> _ENTRIES SHOWN_
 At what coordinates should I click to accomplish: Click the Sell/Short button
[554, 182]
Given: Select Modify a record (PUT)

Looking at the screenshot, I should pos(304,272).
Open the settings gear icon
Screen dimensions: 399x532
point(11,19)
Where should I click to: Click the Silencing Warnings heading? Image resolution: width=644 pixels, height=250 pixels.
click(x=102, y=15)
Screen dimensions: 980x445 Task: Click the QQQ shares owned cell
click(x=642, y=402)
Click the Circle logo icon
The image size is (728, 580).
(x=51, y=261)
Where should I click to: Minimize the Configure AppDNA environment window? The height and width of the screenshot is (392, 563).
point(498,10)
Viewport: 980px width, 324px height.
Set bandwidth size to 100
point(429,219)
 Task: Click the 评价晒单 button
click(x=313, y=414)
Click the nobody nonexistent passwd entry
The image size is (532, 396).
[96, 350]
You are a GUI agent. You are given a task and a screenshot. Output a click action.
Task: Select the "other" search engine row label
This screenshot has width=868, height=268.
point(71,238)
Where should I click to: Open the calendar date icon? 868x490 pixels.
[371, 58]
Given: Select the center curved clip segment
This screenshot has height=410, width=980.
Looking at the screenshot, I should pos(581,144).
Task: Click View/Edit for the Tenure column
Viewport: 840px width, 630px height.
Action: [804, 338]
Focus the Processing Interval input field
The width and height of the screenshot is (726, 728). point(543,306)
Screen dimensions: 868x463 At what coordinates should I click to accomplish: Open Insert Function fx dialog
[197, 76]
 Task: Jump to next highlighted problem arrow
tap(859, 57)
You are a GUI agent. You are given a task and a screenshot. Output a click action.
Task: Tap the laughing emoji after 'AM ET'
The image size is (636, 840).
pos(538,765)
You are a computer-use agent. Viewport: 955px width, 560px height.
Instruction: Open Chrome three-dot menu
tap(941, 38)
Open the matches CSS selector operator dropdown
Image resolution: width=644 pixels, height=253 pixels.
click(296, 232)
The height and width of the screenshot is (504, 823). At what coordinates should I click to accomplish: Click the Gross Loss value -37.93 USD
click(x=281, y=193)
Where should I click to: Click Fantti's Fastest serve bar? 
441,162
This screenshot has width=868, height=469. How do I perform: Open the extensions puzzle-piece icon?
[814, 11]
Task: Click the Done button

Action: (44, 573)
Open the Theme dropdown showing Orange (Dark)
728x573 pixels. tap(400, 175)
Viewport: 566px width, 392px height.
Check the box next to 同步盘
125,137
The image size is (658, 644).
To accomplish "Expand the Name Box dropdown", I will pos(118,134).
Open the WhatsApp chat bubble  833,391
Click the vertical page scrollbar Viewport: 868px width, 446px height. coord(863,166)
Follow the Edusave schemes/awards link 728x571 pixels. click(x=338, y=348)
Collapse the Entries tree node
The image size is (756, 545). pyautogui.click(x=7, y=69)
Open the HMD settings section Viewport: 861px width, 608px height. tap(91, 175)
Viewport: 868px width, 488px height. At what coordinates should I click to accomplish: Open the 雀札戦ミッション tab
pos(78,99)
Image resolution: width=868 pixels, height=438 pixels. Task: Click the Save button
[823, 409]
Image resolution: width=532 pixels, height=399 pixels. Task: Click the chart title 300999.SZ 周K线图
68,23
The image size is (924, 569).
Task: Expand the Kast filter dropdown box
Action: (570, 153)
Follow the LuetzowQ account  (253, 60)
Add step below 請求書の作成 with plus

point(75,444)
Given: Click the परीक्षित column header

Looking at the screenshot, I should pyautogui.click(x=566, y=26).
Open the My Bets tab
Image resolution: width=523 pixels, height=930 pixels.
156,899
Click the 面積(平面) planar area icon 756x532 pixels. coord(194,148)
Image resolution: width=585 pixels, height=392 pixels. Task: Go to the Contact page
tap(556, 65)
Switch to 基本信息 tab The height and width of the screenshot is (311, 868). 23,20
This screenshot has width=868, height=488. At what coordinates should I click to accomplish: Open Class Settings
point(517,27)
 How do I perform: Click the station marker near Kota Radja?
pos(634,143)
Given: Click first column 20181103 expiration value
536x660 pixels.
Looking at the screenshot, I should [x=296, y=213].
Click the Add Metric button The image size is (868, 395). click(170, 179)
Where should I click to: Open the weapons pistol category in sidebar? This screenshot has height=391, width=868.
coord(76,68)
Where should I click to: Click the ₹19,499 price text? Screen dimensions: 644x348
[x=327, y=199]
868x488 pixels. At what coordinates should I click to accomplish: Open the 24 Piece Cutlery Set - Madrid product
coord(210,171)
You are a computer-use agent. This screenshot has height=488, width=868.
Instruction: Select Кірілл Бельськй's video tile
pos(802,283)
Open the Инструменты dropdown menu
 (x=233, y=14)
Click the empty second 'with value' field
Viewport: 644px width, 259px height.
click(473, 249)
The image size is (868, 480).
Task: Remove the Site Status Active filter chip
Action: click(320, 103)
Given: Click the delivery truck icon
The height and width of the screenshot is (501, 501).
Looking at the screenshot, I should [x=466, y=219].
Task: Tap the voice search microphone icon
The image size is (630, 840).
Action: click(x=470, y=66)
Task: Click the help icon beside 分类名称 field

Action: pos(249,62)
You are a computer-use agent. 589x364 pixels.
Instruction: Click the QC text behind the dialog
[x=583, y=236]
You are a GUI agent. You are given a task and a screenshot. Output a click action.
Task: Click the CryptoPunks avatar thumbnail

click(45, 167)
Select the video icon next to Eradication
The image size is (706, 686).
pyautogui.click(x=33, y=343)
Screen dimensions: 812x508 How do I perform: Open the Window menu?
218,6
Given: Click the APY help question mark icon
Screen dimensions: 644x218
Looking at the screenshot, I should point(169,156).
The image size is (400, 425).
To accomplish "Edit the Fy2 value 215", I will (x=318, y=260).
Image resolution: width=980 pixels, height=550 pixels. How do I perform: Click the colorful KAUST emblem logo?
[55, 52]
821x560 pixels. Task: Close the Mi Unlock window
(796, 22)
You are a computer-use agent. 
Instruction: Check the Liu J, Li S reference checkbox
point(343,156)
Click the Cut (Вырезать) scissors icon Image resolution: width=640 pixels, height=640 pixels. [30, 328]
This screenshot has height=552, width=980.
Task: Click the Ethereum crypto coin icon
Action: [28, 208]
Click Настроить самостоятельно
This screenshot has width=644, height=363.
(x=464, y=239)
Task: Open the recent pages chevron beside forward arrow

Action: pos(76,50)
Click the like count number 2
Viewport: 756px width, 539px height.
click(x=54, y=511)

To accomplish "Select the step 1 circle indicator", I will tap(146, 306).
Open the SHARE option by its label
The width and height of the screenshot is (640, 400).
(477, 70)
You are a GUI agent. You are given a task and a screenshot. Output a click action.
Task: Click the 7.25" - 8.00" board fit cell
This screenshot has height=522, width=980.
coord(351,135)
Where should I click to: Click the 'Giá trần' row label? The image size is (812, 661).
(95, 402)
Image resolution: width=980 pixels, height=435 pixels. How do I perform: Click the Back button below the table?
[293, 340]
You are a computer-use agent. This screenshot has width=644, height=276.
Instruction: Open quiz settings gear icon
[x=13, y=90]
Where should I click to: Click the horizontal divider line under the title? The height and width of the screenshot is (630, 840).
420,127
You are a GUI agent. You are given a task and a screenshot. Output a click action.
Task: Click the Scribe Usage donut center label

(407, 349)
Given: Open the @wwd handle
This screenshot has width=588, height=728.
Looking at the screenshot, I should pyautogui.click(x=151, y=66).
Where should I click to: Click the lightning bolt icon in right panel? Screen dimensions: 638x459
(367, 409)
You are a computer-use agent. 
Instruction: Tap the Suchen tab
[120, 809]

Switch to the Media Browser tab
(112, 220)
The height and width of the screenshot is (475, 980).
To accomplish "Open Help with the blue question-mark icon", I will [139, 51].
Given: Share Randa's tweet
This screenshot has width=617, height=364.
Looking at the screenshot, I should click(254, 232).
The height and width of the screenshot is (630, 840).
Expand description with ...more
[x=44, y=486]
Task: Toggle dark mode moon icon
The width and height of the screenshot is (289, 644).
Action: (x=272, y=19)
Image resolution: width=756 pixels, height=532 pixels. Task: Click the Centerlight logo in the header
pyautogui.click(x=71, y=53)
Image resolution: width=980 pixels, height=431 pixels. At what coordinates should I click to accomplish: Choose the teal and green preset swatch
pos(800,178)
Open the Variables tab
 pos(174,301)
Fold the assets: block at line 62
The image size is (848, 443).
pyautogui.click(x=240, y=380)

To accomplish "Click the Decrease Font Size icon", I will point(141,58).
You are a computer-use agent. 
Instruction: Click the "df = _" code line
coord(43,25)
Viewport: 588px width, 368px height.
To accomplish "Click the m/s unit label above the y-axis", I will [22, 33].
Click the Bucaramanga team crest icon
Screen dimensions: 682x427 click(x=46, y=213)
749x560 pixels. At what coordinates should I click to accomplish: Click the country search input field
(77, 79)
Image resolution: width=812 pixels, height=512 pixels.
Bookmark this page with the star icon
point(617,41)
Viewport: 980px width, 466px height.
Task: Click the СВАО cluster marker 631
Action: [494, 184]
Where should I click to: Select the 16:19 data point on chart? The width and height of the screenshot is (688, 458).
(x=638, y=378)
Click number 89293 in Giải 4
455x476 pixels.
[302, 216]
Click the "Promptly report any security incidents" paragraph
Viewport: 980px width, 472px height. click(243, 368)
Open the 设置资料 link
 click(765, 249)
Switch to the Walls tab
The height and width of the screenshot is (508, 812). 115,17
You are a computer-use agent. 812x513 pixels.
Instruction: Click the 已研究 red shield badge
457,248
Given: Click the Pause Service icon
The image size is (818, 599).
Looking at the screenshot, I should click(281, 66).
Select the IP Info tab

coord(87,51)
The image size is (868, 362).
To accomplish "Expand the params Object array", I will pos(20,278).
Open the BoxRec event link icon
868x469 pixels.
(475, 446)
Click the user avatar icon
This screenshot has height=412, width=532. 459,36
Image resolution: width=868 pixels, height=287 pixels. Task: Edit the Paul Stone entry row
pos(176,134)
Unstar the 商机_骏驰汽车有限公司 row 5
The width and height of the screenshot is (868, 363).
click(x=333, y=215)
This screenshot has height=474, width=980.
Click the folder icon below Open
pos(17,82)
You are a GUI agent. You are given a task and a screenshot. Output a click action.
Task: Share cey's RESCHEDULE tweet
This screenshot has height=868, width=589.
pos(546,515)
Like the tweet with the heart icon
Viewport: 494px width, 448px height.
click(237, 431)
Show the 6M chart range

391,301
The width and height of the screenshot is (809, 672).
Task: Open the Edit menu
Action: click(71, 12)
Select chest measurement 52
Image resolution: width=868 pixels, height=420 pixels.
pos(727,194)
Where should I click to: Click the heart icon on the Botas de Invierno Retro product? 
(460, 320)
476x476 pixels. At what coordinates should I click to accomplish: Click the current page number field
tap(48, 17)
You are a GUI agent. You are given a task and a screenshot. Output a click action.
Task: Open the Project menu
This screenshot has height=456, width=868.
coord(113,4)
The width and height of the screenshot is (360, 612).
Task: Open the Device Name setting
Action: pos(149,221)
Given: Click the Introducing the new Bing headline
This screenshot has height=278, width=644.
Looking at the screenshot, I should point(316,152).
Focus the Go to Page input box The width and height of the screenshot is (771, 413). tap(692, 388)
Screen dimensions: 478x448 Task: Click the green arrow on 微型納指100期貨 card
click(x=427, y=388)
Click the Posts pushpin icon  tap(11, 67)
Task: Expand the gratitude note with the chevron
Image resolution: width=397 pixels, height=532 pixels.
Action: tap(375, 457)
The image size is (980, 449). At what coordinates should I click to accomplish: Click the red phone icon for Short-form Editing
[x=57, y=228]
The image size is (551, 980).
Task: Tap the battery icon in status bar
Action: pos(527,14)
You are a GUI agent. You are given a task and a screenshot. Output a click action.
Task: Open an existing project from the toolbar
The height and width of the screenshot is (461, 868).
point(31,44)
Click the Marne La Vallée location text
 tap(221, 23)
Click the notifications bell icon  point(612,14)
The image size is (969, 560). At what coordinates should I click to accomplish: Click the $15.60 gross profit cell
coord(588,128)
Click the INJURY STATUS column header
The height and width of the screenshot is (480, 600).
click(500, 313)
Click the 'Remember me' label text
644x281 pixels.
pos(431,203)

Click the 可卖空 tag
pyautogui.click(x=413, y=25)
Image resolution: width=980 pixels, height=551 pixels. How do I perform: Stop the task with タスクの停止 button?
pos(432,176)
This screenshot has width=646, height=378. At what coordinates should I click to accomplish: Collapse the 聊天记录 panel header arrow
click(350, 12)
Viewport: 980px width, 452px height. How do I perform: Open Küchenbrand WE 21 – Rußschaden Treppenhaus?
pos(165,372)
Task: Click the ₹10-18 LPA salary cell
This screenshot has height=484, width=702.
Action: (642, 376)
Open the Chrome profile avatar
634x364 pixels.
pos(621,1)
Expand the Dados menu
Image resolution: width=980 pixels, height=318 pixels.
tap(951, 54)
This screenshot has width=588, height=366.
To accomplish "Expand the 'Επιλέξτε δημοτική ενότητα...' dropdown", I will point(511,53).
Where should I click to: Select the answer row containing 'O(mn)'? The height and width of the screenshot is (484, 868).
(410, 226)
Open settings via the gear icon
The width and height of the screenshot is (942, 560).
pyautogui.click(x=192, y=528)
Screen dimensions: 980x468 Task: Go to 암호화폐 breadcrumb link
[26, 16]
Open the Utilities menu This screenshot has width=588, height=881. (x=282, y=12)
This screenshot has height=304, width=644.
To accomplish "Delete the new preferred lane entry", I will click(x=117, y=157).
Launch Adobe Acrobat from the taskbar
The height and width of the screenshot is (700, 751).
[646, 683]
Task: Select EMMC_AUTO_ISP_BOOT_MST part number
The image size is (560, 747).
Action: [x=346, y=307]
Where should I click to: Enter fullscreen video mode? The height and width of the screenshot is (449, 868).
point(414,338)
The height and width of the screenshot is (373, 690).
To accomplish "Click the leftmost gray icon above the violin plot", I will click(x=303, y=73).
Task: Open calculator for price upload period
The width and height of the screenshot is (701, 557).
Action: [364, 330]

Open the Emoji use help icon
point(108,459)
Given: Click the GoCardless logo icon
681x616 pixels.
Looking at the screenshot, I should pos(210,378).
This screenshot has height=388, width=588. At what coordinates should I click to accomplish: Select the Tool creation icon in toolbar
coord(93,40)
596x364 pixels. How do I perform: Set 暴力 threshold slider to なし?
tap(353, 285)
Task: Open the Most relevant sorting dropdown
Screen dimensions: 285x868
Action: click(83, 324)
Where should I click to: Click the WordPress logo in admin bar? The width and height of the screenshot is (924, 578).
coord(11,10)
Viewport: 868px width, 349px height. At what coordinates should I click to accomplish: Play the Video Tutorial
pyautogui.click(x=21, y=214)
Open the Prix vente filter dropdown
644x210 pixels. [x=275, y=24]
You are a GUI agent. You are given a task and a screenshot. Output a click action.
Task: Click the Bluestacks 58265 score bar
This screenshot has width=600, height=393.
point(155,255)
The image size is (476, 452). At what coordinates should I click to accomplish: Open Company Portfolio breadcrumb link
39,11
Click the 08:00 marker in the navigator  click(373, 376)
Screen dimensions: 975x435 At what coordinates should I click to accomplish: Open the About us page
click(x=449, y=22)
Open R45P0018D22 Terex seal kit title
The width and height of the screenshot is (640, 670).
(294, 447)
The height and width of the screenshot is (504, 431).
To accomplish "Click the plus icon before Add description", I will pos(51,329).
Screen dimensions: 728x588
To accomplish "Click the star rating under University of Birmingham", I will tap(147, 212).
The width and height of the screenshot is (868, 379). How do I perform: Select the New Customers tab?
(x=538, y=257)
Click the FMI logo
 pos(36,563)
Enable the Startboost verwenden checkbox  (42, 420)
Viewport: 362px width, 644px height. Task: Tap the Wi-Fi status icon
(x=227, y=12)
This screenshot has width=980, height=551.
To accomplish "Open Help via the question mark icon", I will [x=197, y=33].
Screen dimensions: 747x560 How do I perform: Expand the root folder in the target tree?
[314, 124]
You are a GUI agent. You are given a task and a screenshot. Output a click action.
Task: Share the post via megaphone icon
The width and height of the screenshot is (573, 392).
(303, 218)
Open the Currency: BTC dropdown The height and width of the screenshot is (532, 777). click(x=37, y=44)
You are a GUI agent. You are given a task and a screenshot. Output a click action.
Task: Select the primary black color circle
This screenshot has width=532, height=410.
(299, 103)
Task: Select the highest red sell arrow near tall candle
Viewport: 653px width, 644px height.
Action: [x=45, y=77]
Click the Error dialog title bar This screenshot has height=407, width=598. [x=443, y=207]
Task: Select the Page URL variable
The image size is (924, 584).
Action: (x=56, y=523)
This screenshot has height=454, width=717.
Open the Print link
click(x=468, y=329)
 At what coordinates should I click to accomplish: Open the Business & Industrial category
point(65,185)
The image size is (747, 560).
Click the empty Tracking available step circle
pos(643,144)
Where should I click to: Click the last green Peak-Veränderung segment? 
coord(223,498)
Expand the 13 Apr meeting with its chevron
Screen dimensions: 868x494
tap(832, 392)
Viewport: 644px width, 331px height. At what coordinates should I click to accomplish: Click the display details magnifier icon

> _TASK DETAILS_
Return the lines from the one containing "Task: Select the Page URL variable" through the last line of the records. Include both ends and nothing else.

> _RESPONSE TO THIS EXERCISE_
Task: Select the Page URL variable
The image size is (924, 584).
Action: (x=56, y=523)
This screenshot has height=454, width=717.
Open the Print link
click(x=468, y=329)
 At what coordinates should I click to accomplish: Open the Business & Industrial category
point(65,185)
The image size is (747, 560).
Click the empty Tracking available step circle
pos(643,144)
Where should I click to: Click the last green Peak-Veränderung segment? 
coord(223,498)
Expand the 13 Apr meeting with its chevron
Screen dimensions: 868x494
tap(832, 392)
Viewport: 644px width, 331px height. At what coordinates should I click to accomplish: Click the display details magnifier icon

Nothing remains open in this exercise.